The Minnesota Bureau of Mediation Services’ decision clears the way for about 1,000 contingent and 1,500 tenure-track faculty members to vote in an organizing election as soon as this fall. If successful, the vote would create one of the largest single-campus faculty unions in the U.S.
“As the university’s administration has increased the number and ratio of non-tenure-line positions, the fates of all faculty are increasingly intertwined,” Irene Duranczyk, an associate professor in the College of Education and Human Development, said. “We believe that the precarious working conditions under which contingent faculty labor are not only bad for them but also bad for students and bad for us, the remaining tenure-line faculty.”
How soon Duranczyk and other U of M faculty get to vote depends on whether the school appeals the BMS ruling.
An appeal seems likely, as university administrators have made every attempt to derail the union-organizing election since faculty filed for representation in January – efforts that have focused mostly on dividing tenure and contingent faculty.
Last week the nonpartisan Minnesota Public Interest Research Group revealed documents obtained from the U of M showing over $500,000 of spending on outside legal counsel between January and June for services related to the organizing drive.
Even more egregious, faculty members, students and state lawmakers said, are annotations indicating the payments came out of funds the university collected from tuition-paying students and the Minnesota Legislature.
“I’m sure no one in the legislature – Democrat or Republican – intended for … taxpayer dollars we appropriated to the University of Minnesota’s general fund to be used for attorney’s fees fighting the University’s own employees in exercising their right to form a union,” Rep.
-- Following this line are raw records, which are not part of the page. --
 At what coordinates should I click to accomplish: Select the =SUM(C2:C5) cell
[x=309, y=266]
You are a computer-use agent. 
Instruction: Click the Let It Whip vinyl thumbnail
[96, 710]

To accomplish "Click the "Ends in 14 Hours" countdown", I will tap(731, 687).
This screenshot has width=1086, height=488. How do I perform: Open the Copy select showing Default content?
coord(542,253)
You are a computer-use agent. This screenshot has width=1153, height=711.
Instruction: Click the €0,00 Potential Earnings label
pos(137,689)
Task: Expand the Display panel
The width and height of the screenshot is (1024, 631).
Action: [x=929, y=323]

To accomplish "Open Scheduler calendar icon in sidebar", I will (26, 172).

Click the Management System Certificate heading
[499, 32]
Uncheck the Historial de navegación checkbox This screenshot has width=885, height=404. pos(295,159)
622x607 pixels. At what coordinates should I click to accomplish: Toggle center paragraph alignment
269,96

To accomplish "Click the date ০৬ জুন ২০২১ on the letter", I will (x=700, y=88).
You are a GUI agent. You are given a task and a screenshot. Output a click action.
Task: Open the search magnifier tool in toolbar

Jim Davnie said.
U of M sophomore Jada Brown pointed out that Minnesotans, on average, have the 5th-highest student debt in the country, urging administrators “to spend money on our education, not on fighting the people who teach us every day.”
Paying high-priced attorneys to run out the clock on an organizing drive is a move straight out of the corporate anti-union playbook and, lecturer Jason Stahl said, yet another reason for faculty to seek a more powerful voice in university governance.
“We are building this union together to strengthen the voice of faculty on our campus for ourselves and our students,” Stahl said. “And we are confident that we will win our vote.”